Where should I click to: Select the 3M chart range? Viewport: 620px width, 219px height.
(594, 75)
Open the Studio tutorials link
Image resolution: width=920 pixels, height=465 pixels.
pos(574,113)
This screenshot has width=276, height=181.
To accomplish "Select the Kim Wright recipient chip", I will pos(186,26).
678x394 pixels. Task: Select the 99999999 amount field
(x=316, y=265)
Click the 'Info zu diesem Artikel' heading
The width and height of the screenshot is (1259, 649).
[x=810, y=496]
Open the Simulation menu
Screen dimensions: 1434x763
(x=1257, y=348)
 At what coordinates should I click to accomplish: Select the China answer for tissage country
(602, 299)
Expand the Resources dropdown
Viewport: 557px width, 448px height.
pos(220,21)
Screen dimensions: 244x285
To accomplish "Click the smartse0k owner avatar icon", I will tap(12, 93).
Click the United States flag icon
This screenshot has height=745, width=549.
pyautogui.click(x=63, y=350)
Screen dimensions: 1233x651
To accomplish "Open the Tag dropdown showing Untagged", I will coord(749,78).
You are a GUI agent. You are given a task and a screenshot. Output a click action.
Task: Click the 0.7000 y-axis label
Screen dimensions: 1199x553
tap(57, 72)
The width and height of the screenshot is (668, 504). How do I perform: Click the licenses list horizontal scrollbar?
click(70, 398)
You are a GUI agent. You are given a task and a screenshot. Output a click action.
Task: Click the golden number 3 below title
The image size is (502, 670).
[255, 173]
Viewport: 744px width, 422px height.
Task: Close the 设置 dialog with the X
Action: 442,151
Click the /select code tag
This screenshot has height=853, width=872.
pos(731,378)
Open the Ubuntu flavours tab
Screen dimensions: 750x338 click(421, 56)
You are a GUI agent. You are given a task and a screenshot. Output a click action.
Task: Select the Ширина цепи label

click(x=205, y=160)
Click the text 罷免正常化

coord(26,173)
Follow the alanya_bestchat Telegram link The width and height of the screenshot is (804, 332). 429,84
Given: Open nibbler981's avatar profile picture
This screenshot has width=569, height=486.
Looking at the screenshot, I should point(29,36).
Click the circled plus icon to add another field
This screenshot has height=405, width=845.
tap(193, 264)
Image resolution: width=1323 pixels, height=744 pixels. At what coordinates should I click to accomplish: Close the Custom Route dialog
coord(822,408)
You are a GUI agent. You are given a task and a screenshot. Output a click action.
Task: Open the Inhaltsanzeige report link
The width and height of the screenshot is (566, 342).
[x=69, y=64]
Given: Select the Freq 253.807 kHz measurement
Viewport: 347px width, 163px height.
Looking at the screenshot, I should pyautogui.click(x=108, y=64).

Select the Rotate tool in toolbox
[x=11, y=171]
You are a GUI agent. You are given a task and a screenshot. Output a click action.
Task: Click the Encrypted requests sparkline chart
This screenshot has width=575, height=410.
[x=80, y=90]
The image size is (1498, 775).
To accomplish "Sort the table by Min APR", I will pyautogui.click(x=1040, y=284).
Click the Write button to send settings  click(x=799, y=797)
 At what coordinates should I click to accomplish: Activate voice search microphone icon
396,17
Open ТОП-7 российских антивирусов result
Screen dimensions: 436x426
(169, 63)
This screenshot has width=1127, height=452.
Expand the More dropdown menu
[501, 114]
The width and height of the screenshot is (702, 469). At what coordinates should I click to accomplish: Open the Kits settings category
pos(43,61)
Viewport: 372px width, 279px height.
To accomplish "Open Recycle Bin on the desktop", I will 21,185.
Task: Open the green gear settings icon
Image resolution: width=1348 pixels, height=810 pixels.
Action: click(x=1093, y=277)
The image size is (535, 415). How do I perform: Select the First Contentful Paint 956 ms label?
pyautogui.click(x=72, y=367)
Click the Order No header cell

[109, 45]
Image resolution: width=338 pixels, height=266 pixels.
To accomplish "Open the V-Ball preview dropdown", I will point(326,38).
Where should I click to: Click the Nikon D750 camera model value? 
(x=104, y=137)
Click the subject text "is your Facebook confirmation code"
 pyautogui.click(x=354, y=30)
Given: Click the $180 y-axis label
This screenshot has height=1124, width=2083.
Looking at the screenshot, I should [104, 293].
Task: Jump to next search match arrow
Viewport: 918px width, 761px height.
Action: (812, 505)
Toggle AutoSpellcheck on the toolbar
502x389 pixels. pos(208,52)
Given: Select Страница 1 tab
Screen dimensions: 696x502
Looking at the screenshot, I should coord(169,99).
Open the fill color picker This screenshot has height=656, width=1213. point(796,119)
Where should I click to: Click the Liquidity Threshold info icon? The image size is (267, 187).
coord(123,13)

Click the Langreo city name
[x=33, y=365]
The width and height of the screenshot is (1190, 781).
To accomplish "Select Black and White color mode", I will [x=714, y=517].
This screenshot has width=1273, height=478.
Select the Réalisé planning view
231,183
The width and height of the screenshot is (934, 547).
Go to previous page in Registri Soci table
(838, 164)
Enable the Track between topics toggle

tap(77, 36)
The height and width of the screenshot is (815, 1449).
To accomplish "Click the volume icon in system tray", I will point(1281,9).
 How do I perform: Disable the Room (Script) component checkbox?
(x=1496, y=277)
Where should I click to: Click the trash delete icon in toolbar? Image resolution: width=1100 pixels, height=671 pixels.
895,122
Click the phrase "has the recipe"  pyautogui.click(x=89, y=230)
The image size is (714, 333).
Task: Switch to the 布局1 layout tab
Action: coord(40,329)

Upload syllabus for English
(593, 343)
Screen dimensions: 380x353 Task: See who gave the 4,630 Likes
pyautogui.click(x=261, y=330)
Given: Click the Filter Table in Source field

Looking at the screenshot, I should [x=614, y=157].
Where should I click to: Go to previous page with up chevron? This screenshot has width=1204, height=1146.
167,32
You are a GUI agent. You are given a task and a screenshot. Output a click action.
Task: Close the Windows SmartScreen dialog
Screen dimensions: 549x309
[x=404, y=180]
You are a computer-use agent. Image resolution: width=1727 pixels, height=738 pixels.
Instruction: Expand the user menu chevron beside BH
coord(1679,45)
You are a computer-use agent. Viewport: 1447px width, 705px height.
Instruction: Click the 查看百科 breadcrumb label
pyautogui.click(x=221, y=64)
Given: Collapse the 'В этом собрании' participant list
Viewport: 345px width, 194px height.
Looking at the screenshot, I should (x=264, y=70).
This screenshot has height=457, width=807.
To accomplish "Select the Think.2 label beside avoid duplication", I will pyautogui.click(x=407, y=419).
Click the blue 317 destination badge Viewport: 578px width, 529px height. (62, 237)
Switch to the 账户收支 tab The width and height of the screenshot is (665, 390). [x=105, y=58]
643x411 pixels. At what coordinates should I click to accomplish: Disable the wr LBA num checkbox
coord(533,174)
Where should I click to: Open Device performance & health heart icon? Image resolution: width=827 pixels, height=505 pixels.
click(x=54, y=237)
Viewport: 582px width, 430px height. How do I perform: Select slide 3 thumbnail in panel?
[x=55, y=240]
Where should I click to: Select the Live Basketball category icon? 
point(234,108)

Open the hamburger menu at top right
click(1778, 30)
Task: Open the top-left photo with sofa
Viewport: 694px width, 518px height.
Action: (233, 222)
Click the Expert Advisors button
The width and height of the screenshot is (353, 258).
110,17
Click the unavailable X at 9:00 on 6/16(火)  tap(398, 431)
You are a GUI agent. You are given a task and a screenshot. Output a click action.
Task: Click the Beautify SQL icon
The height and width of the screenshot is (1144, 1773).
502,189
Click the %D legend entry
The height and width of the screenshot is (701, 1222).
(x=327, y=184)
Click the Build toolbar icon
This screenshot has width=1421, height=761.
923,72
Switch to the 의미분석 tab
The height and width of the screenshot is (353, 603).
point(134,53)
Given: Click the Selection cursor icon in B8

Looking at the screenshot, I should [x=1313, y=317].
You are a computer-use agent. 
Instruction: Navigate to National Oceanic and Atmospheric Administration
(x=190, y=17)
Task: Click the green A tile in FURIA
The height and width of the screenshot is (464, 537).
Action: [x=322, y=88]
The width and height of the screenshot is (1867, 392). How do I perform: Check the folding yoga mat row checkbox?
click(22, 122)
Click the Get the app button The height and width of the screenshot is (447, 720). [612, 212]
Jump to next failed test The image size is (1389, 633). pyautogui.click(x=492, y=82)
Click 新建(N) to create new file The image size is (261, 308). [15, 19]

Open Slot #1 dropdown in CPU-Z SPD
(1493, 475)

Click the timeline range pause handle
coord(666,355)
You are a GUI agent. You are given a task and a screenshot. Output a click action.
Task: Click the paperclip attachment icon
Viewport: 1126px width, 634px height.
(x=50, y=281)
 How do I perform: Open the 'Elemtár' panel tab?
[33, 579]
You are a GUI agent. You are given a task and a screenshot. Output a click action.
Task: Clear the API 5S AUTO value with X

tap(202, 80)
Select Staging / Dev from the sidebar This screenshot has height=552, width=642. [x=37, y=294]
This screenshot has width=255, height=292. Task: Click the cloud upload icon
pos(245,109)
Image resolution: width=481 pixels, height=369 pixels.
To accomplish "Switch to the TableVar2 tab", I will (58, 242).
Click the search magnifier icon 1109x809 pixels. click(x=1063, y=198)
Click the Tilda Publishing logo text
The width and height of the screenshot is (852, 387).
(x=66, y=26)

--

Copy the records word for word, from the first line through the line containing "(x=1257, y=348)".

Where should I click to: Select the 3M chart range? Viewport: 620px width, 219px height.
(594, 75)
Open the Studio tutorials link
Image resolution: width=920 pixels, height=465 pixels.
pos(574,113)
This screenshot has width=276, height=181.
To accomplish "Select the Kim Wright recipient chip", I will pos(186,26).
678x394 pixels. Task: Select the 99999999 amount field
(x=316, y=265)
Click the 'Info zu diesem Artikel' heading
The width and height of the screenshot is (1259, 649).
[x=810, y=496]
Open the Simulation menu
Screen dimensions: 1434x763
(x=1257, y=348)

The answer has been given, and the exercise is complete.